WEST LAFAYETTE | They may not be the most interesting men in the world, but Purdue quarterbacks are cut from a different cloth when you're talking pro football.
Len Dawson, Bob Griese and Drew Brees all won Super Bowls. Brees was MVP of the last one, that wildly entertaining shootout with Peyton Manning's Indianapolis Colts.
Purdue's Big 3 were special guests at Tuesday night's "Celebrating Our Legends VI" event co-hosted by the National Football Foundation's Joe Tiller Chapter of Northwest Indiana.
As Dawson, Griese and Brees entered the Purdue Memorial Union, a hush fell over the ballroom and its record crowd of more than 800. These men are legends, past and present, who still bleed the Black and Gold.
At any moment, you expected them to take the snap and fill the air with tight spirals that made your hands sting.
"I think of how cerebral they were. They were all students of the game," marveled college Hall of Famer Mark Herrmann, another great former Purdue quarterback. "But the common thread is that they're winners.
"All had different abilities. But all had that common burning desire to lead their football teams. And when you get to that ultimate game and pull it off, you're sitting on top of the world."
Herrmann said there's a high level of play, of excellence, that's demanded of any Purdue quarterback. The moment you step behind center, you feel it tugging at your jersey.
Those who can't handle the pressure -- and there have been failures here -- pack up what's left of their pride and leave town.
"When legends play the game before you, it can be a great motivator or a detractor," Herrmann said. "There are a number of schools around that have had a great legacy of quarterbacks. But as the years go on, the list grows here.

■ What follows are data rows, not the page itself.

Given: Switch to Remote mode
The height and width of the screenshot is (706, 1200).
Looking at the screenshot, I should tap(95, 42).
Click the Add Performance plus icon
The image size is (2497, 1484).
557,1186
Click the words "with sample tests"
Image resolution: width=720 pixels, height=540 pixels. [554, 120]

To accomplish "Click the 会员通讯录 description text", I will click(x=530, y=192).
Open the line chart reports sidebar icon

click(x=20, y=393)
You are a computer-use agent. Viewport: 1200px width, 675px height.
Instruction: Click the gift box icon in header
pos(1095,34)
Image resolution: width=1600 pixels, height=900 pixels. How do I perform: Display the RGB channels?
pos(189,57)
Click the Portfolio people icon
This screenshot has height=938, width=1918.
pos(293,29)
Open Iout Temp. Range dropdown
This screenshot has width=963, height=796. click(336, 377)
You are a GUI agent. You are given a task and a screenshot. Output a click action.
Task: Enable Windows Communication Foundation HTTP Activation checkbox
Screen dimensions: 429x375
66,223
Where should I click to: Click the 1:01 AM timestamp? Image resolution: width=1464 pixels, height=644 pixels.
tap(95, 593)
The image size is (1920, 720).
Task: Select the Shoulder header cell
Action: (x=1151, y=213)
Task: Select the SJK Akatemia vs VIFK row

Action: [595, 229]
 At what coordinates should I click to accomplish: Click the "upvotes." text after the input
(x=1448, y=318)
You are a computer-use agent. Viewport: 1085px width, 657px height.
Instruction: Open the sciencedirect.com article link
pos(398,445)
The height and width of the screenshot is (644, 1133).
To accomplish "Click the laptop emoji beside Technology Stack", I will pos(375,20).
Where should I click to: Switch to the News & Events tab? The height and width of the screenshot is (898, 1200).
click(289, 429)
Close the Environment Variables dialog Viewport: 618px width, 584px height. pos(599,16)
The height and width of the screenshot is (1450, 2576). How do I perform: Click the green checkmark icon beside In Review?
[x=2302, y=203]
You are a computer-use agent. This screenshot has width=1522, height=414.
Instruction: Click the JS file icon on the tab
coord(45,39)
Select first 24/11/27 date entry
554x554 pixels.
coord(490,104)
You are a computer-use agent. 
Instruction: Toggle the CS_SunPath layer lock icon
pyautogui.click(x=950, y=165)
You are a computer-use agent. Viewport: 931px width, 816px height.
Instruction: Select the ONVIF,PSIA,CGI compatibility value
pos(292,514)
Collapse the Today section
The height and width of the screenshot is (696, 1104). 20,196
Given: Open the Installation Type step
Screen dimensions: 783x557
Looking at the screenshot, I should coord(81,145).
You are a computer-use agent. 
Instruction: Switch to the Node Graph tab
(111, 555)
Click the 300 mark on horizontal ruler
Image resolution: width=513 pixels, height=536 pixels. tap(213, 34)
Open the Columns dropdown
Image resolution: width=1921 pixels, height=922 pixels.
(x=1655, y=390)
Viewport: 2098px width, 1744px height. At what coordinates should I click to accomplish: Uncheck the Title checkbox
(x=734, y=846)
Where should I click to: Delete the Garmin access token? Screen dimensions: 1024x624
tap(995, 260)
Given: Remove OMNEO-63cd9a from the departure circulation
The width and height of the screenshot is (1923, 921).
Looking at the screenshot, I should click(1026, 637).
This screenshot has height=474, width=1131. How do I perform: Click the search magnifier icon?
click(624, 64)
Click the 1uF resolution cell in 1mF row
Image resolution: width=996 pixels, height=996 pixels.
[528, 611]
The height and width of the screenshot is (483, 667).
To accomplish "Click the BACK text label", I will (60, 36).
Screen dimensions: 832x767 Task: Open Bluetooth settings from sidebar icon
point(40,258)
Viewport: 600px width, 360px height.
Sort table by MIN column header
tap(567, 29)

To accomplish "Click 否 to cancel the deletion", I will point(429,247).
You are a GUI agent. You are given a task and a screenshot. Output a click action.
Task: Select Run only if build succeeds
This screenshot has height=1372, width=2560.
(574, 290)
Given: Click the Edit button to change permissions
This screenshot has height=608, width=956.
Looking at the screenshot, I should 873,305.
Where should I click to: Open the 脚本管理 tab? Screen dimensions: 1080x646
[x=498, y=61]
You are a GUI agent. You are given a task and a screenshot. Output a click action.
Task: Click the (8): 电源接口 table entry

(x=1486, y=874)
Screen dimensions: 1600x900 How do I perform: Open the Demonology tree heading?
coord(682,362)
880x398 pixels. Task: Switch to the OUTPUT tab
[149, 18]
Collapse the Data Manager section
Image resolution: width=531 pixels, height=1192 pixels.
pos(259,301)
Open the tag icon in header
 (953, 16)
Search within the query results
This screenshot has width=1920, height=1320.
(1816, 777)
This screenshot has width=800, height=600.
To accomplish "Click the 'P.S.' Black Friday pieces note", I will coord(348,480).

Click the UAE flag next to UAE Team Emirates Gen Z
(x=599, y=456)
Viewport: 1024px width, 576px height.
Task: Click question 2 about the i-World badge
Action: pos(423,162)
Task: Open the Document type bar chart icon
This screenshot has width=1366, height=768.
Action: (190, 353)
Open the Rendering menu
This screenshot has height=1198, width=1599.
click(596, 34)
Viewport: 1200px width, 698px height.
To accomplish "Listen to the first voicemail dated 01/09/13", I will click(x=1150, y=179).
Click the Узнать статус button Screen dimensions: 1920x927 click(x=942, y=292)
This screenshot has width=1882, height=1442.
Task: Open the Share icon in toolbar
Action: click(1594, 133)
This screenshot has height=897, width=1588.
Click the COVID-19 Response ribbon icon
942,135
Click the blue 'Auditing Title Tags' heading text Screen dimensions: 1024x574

"There is pressure to succeed and do well. The fans here have a high level of expectation and anticipation. Another one of the common threads is the great ones accept that and want to be the guy out there."
Ironic that when Brees accepted the Super Bowl MVP trophy last Feb. 7 in south Florida, he did so from Dawson, MVP of the 1970 Super Bowl while with Kansas City.
"I keep bragging about it all the time when other universities start talkin' about certain things," Dawson said. "I say: 'Wait a minute. The cradle of quarterbacks is in West Lafayette, Ind.'
"Bob was in two of them (with Miami) and won both (1976, '77). I was in two of them and won one. And then last February, the Saints and Drew Brees did the unbelievable because nobody gave them a chance."
Griese and Dawson found homes in the broadcast booth after hanging up the cleats, but still give fans a close and personal look at the game, whether pro or college.
They continue to work because that's what they did, even after each NFL season when bills had to be paid with average salaries.
"This is something special inside that 'cradle' that we're very proud of," Griese said. "The interesting thing about Purdue is that head coaches have changed, offensive coordinators have changed and they still put out quarterbacks.
"That speaks to the legacy of Purdue."
Brees did not speak to media or sign autographs on Tuesday, having held a news conference in town earlier this week. His agent has tightened the leash in public.
But does that really matter?
Brees returns to Purdue at least once a year to do charity and promotional work and joined wife Brittany in donating $2 million to Purdue athletics in 2007 for the student-athletic academic center that bears his name.
An autographed football just doesn't stack up.